A month of thanks. Just like any other month, except this month is sponsored by the Russians on Facebook.
Nov 18. I am thankful for all the students I’ve had the privilege of working with in my career. When I was twenty, I was helping my mother teach her band classes in Newcastle. One afternoon, she was too sick to be there, so I covered her class. (What goes around comes around - now I’m the one too sick to be in my classroom so my assistant covers for me. Funny, God. Funny.)
That particular afternoon, every child was of their father the devil - even sweet little Brandy. I was still young and terrible, not to mention a type A personality. I did a terrible job that afternoon, and it was the most miserable experience I’d yet had teaching.
As I drove home, still fuming, I felt ... really ... ALIVE. Puzzled, I went to where my mom lay in her bed, told her about the class and how I’d felt.
Her explanation has stuck with me: You feel alive because what you did *mattered*. Succeed or fail, at least you get to have the feeling that what you’re doing matters.
Which is NOT what I’d thought about working as a chemical engineering graduate from Caltech for a SoCal oil company, my assumed destination had I chosen to return there instead of staying home to care for my mom. That afternoon, after asking one question to each of my teacher-parents (“knowing what you know now, would you still have gone into teaching?” Yes.), I chose my lifelong occupation.
And it rewarded me no end. I don’t mean the handful of plaques for my work, or trophies from band contests, or even salary. I mean the literally thousands of young men and women who it has been my pleasure and privilege to instruct in life basics 101, Smith style. Oh, and an F# is second finger.
To all my kids who are no longer kids, thank you. (And I know we aren’t supposed to have favorites, but I’d take my Kuna class of ‘99 back in a heartbeat....)


A month of thanks. No different than any other month, except that it’s on this blog for a change. It’s November. Go figure.
Nov 19. I am thankful for the Internet and the worldwide media connections it creates. Because of such, I developed an interest in Japanese marching bands, the Canadian CFL, Brazilian music (and occasionally women), and most importantly Australian Rules Football (hereinafter referenced as “footy”).

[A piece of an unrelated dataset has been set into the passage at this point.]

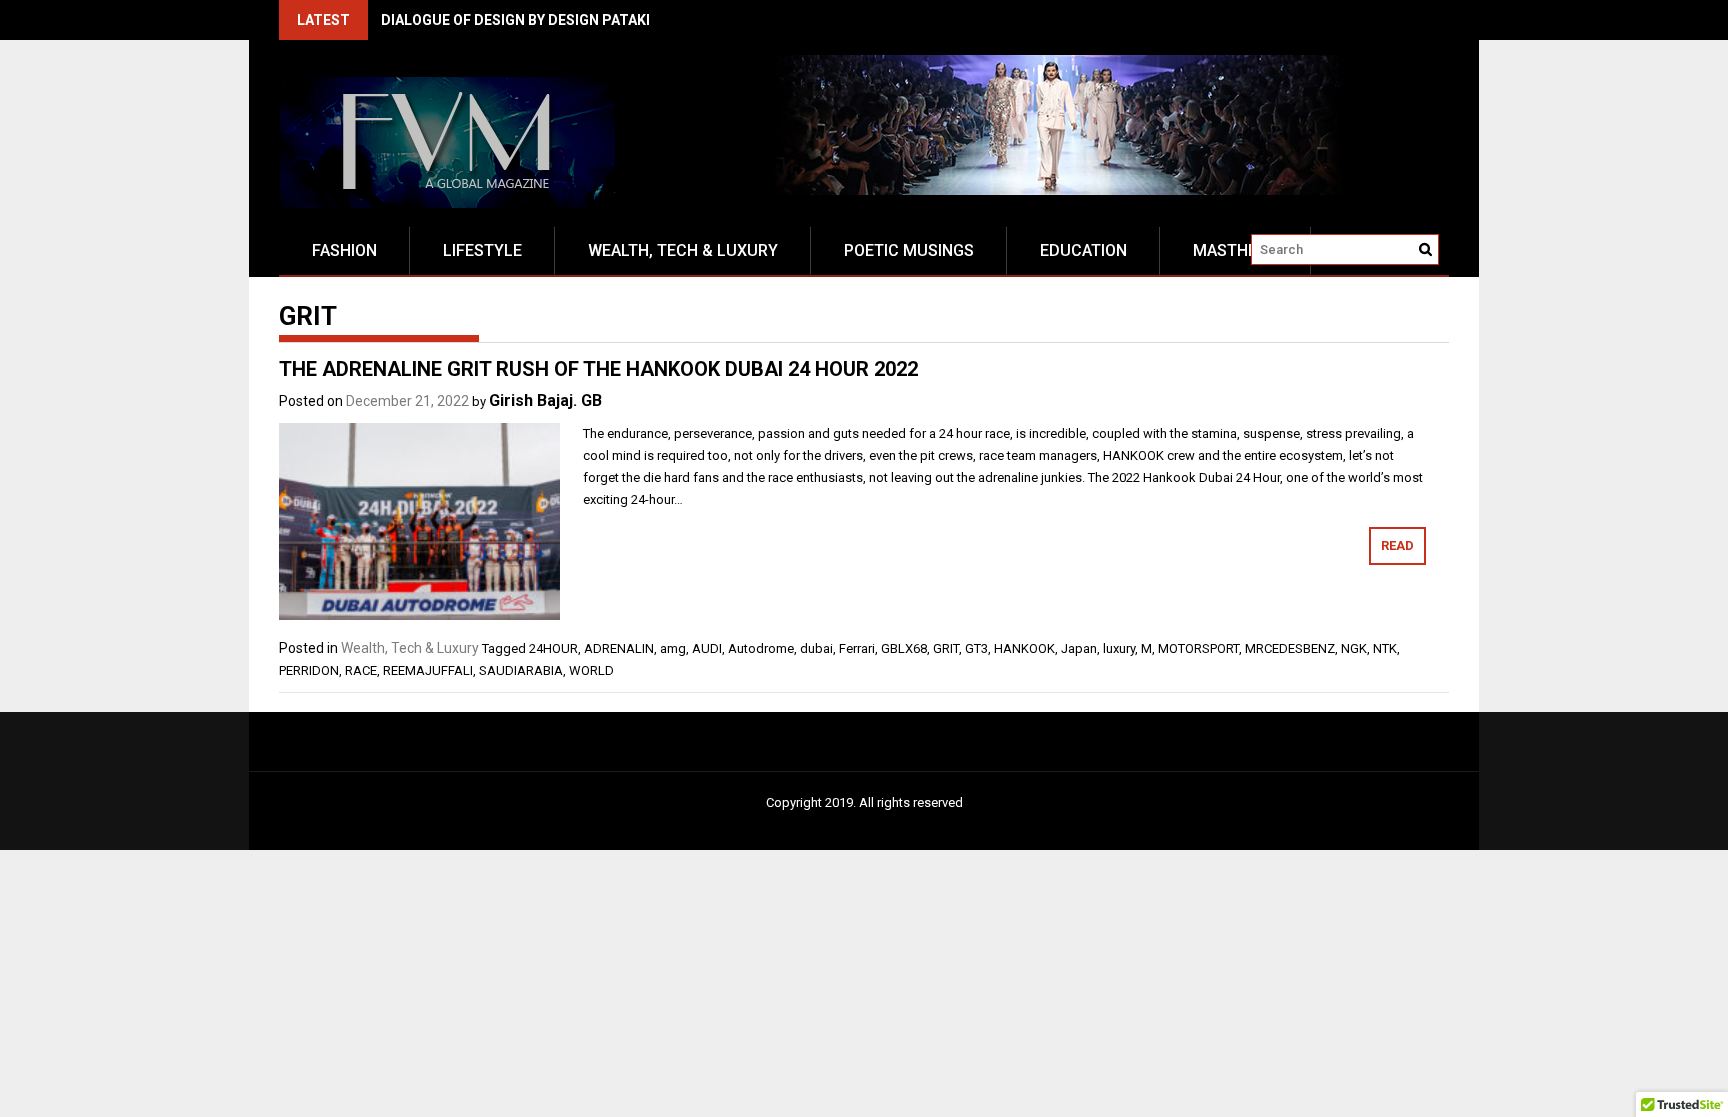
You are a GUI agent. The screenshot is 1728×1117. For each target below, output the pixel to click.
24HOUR (553, 648)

Footy has been my sporting life blood for about 5-7 years now, although I’ve watched it for more than fifteen, thanks to getting Fox Soccer channel for a couple of years in Payette. Wendy and the boys would go to sleep, and I’d watch the game of the week at 11 pm or so Saturday nights, and then the highlights show on Wednesdays. Developed my first taste during the Brisbane Lions’ three peat in 2001-3, had an enforced hiatus for a few years, and re-caught the bug a couple of years later, watching the Swans/West Coast grand finals, Geelong’s three titles, and when live radio of every game became a thing about six years back or so, I began spending my Fri/Sat over nights for six months a year sleeping with the Internet radio on softly, so as not to wake Melissa first and later any children who might be up. (Dana swears she sleeps through anything, but it stays soft just in case.)
And having followed it semi-religiously, I’ve become enough of an authority that I write opinion pieces about footy for Australian readers! The Roar is an online sports mag down under which I write for (footy AND American college football), and the major footy source in the country, afl.com.au, is considering bringing me in as a “foreign correspondent for next season! Can you imagine any of that happening in the pre-Internet world?
(The funniest part of writing for Australia is that my editor has to correct my Yankee spelling! Think about the way the British spell, and you’re not far wrong.)